Le général analyse lui-même ces deux états d’esprit dans ses Mémoires. L’immoralité de Mirabeau le choquait, nous dit-il; quelque plaisir qu’il trouvât à sa conversation et malgré son admiration pour « de sublimes talens, » il ne pouvait s’empêcher de lui témoigner une mésestime qui blessait Mirabeau. Celui-ci, néanmoins, tout en se sentant sévèrement jugé, dut se résigner à des concessions et même à des avances. Il lui en coûta d’autant plus que la sentimentalité et l’optimisme permanent de La Fayette l’irritaient de longue date. Au fond, il ne pardonnait pas à un homme dont les talens lui paraissaient médiocres, fort au-dessous des siens propres, d’avoir conquis si facilement et de conserver une popularité incontestée.

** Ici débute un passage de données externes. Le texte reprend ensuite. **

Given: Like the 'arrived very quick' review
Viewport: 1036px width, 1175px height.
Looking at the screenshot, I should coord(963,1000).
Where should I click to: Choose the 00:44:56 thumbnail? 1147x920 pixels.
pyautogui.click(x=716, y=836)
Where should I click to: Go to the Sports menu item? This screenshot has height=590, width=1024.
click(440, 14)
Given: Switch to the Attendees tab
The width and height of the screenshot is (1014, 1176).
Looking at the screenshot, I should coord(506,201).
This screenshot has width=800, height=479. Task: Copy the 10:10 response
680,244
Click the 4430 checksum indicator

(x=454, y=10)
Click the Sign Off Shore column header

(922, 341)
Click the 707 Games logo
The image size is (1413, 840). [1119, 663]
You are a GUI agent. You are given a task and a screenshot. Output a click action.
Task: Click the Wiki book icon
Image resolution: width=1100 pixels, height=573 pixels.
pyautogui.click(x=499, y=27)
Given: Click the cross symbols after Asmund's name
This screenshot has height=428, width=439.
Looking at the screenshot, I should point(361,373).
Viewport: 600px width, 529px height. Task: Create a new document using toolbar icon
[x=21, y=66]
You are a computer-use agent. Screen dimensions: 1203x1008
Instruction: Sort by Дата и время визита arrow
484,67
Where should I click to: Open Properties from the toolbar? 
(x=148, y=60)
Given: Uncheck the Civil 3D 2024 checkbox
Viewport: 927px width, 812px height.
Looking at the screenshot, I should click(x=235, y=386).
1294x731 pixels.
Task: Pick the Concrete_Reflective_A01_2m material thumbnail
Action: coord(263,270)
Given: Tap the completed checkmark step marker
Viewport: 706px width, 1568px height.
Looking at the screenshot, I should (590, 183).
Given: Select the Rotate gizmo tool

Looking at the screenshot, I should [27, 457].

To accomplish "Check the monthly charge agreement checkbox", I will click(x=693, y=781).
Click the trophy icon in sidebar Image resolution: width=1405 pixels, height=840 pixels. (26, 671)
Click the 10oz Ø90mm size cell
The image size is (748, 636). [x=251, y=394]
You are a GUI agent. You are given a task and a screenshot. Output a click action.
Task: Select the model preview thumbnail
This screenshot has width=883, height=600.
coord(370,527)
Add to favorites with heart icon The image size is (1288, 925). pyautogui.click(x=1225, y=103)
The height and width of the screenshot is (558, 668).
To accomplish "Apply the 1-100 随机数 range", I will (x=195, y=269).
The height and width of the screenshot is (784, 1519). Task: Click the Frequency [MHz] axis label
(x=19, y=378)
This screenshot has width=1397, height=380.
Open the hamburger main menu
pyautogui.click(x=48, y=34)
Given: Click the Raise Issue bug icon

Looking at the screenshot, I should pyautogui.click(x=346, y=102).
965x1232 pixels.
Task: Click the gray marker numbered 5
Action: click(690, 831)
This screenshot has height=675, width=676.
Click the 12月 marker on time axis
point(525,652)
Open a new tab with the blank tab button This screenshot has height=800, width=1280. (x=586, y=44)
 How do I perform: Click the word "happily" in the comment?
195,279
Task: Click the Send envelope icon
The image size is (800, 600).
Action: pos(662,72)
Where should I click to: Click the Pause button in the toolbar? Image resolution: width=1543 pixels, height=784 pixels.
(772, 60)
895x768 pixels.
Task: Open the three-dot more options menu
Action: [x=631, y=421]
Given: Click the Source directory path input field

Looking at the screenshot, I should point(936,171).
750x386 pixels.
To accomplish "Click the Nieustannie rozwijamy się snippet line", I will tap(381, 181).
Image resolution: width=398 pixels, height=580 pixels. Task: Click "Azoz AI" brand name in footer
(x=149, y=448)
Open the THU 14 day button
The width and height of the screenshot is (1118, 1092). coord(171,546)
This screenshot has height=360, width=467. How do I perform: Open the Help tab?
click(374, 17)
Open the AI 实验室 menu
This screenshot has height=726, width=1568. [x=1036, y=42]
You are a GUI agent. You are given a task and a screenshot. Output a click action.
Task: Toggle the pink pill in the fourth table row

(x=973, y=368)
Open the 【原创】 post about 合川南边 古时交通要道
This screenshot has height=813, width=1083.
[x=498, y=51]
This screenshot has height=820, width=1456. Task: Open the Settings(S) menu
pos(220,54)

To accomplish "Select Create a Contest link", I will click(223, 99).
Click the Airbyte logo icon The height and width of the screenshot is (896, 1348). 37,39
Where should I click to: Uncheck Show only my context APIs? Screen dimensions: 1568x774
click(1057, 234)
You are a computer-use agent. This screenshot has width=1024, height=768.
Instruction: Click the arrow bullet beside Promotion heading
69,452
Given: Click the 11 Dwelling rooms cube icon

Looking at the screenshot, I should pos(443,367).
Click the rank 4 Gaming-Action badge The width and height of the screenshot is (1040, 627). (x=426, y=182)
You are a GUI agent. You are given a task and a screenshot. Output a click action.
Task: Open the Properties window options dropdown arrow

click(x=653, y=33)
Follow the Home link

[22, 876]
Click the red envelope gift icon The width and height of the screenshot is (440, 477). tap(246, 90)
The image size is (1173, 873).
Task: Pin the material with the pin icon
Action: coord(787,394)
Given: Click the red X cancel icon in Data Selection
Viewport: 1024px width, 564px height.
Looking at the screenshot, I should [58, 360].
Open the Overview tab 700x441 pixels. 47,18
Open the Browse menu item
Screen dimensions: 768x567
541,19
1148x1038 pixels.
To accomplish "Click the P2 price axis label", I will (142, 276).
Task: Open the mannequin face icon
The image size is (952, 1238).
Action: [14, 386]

Il fallut malgré tout s’exécuter. Prenant le contre-pied de quelques-uns de ses discours antérieurs, Mirabeau le fit résolument en demandant à l’assemblée le 19 octobre 1789 de voter des remercîmens au commandant général des gardes nationales. Le même jour, il s’engageait davantage encore, il écrivait affectueusement à La Fayette : « Quoi qu’il arrive, je serai vôtre jusqu’à la fin, parce que vos grandes qualités m’ont fortement attiré, et qu’il m’est impossible de cesser de prendre un intérêt très vif à une destinée si belle et si étroitement liée à la révolution qui a conduit la France à la liberté. » La Fayette répondait : « Confiance réciproque et amitié, voilà ce que je donne et espère. »

Entre deux hommes si différens, l’accord ne fut ni complet ni durable. Mirabeau reprocha bientôt à La Fayette de défendre mollement ses intérêts à la cour et de n’obtenir pour lui qu’une indemnité insignifiante, quoiqu’on lui eût promis 50,000 francs par mois.